L’Afide e la formica è il film di esordio del regista lametino Mario Vitale, uscito nelle sale il 4 novembre e presentato, dal regista stesso, al Cinema King di Catania lo scorso lunedì. Il film narra una storia di integrazione e di catarsi a cui fa da sfondo una Calabria che appare cinica, aspra e che non offre – apparentemente – una possibilità di riscatto e redenzione. I due protagonisti sono Fatima, una giovane ragazza musulmana, interpretata da Cristina Parku, che sta ancora cercando se stessa; Beppe Fiorello veste invece i panni di Michele, un professore di educazione fisica che porta sulle spalle il peso di troppi fantasmi del passato: come la morte prematura del figlio a causa della malavita, o la separazione da sua moglie. Le vite dei due si uniscono grazie allo sport: Fatima infatti, spinta proprio dal desiderio di scappare e fuggire dalla propria realtà, decide di dedicarsi alla corsa, e lo fa chiedendo aiuto all’insegnante Michele che solo inizialmente mostra alcune perplessità. Il professore, successivamente, ritrova una forza vitale nuova proprio grazie alla dedizione per la preparazione atletica della ragazza che, al contempo, considera la corsa come un simbolo di libertà.
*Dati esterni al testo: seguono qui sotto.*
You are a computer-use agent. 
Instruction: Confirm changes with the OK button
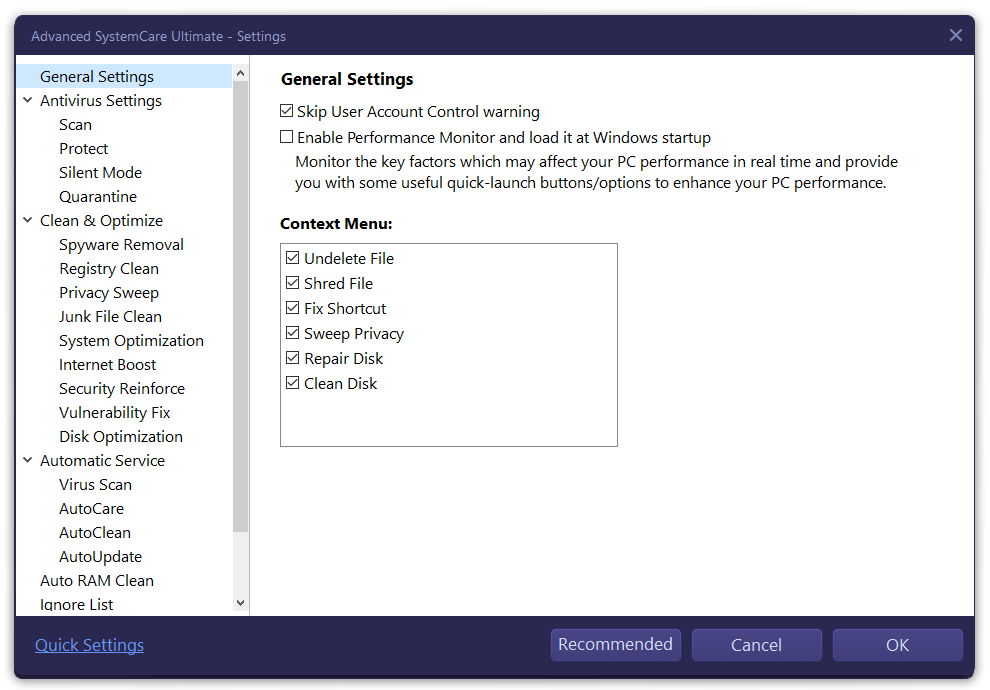[x=897, y=645]
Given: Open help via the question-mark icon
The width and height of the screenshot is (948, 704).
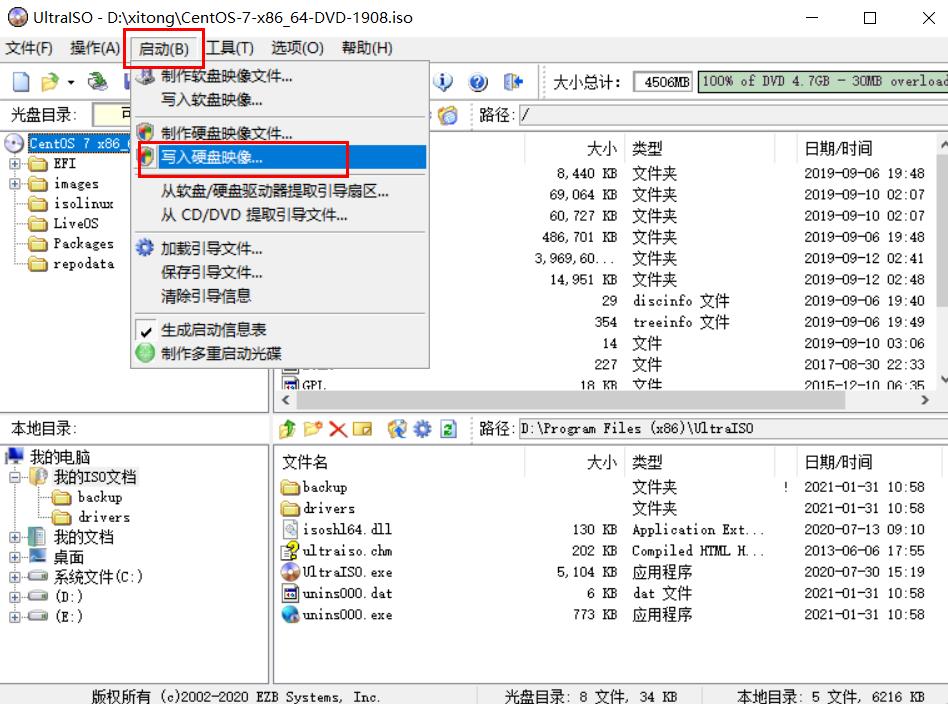Looking at the screenshot, I should pos(477,84).
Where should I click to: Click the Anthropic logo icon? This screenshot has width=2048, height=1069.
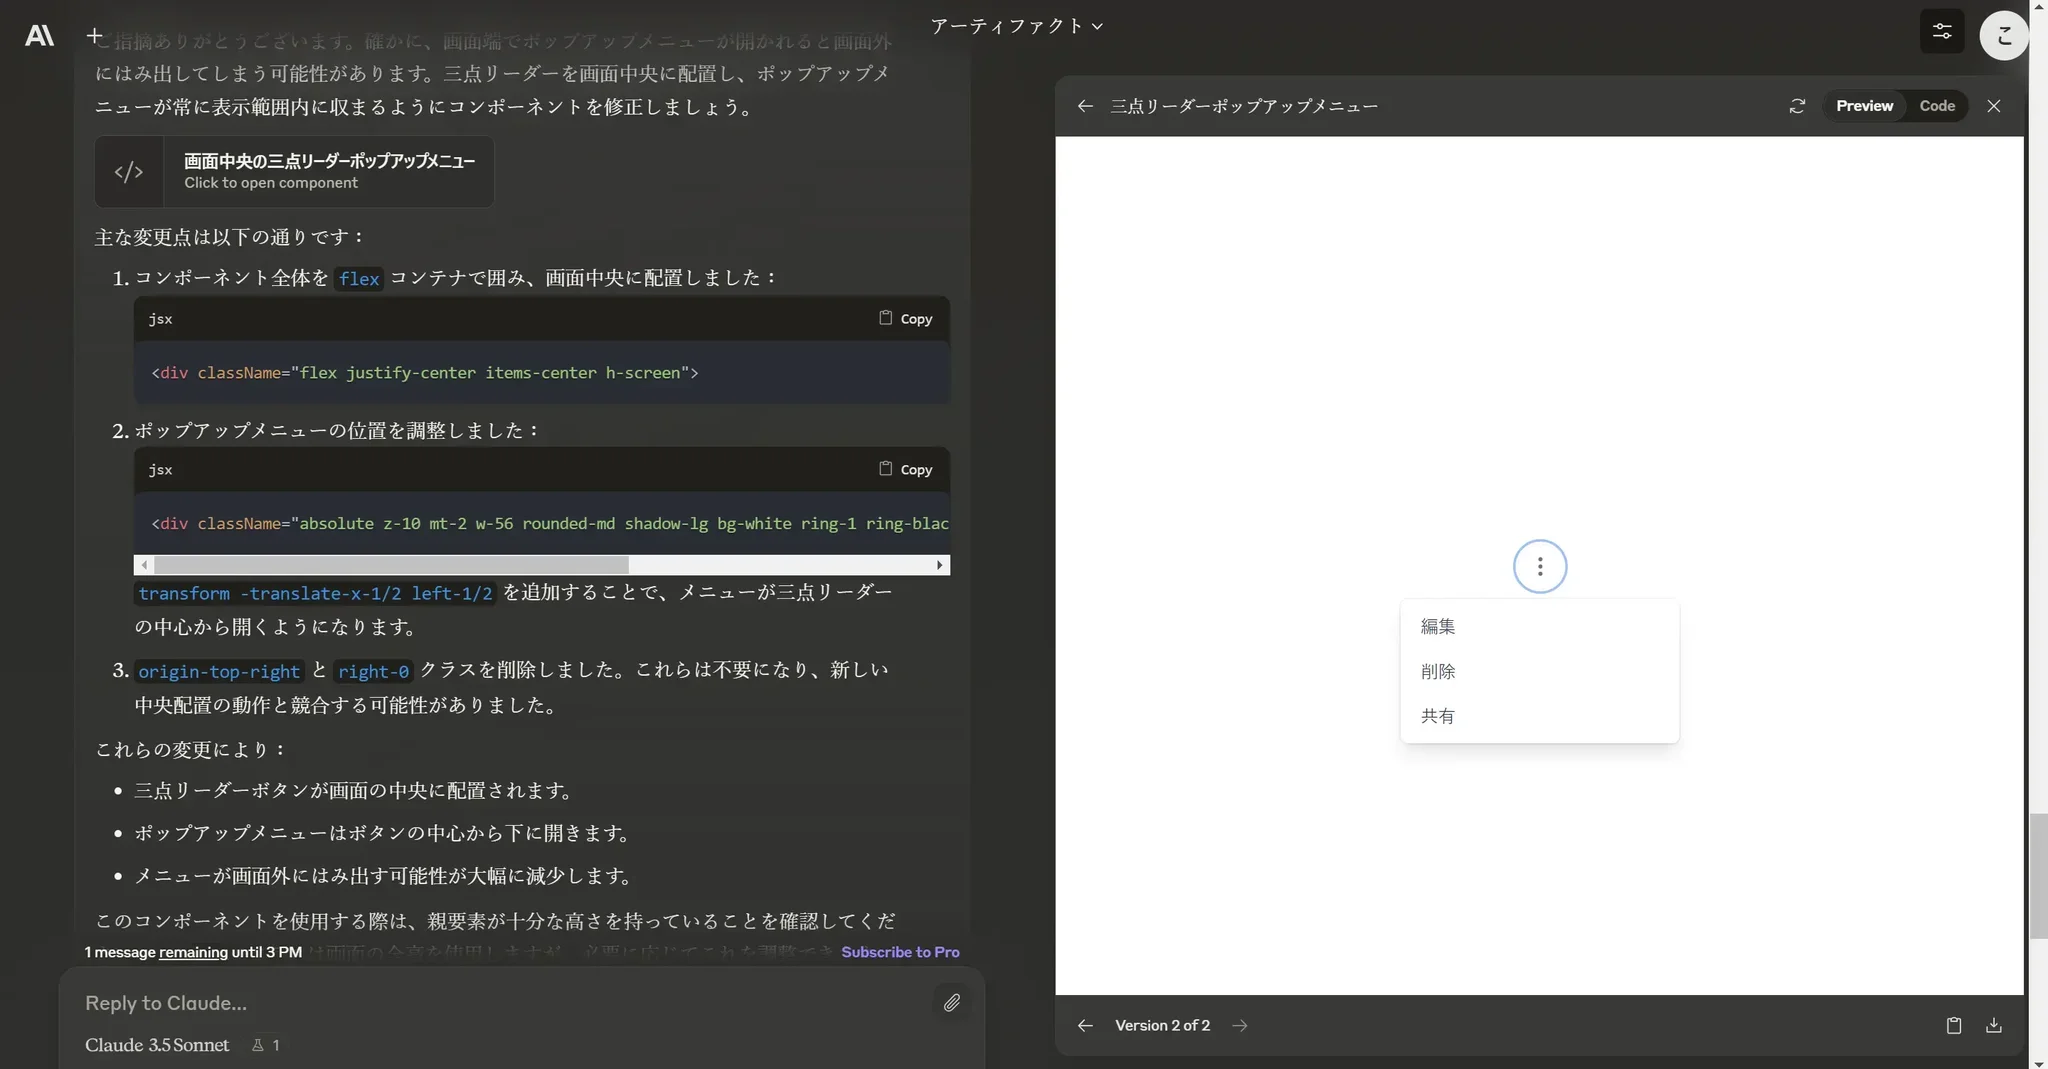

Da questa capacità di sapersi risollevare a vicenda, deriva la battuta principale del film, recitata da Fatima, che spiega inoltre il significato intrinseco della pellicola: “siamo come l’afide e la formica, due esseri che traggono beneficio l’uno dall’altro. E questa si chiama simbiosi”. Riguardo a questa battuta, il regista ha inoltre aggiunto: “nel caso di specie, l’afide produce una melata di cui le formiche vanno ghiotte e di cui, quindi, si nutrono. In cambio del cibo che ricevono, a loro volta le formiche proteggono gli afidi dai predatori, facendogli fare ingresso nel formicaio. Ecco, la stessa cosa accade nel film: i personaggi, stando insieme, traggono beneficio; condividono le loro esperienze per farcela, per superare i problemi che li caratterizzano”.
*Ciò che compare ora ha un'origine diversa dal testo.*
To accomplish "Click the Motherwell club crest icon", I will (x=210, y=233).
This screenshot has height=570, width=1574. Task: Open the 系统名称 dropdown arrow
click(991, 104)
La storia narrata è quindi più di ciò che sembra: è il racconto di due anime sole che si incontrano e che fanno forza l’uno sull’altro, per rinascere e per ri-trovarsi in un mondo che aveva fatto perdere loro la propria essenza. La corsa è solo il mezzo con il quale avviene il processo di catarsi e liberazione: è proprio dallo sport che infatti nasce il concetto di rispetto, lealtà ed uguaglianza per l’altro; inoltre, è solo con lo sport che riusciamo a comprendere che il reale avversario da superare o battere non è fuori di noi ma è in noi. E così l’allieva e l’insegnante riescono a distruggere le proprie paure, i propri mostri nascosti, e chiudono finalmente i conti con un passato che è stato forse troppo duro per entrambi.
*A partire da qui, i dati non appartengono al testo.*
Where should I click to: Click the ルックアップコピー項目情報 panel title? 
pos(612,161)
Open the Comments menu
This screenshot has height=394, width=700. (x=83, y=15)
«È una storia contemporanea – ha specificato la sceneggiatrice Josella Porto – di integrazione. La fotografia di una Calabria inedita che diventa il pretesto del racconto di formazione di un’adolescente alla ricerca della sua identità che s’incontra e si scontra con un adulto alla riscoperta delle emozioni».
Le tematiche sociali, oggi più calde che mai, fanno solo da punto di partenza per la narrazione, tuttavia il film mostra di essere il racconto di due vite uguali nelle loro diversità: perché la sofferenza, l’inquietudine, i turbamenti dell’animo non conoscono distinzioni alcune.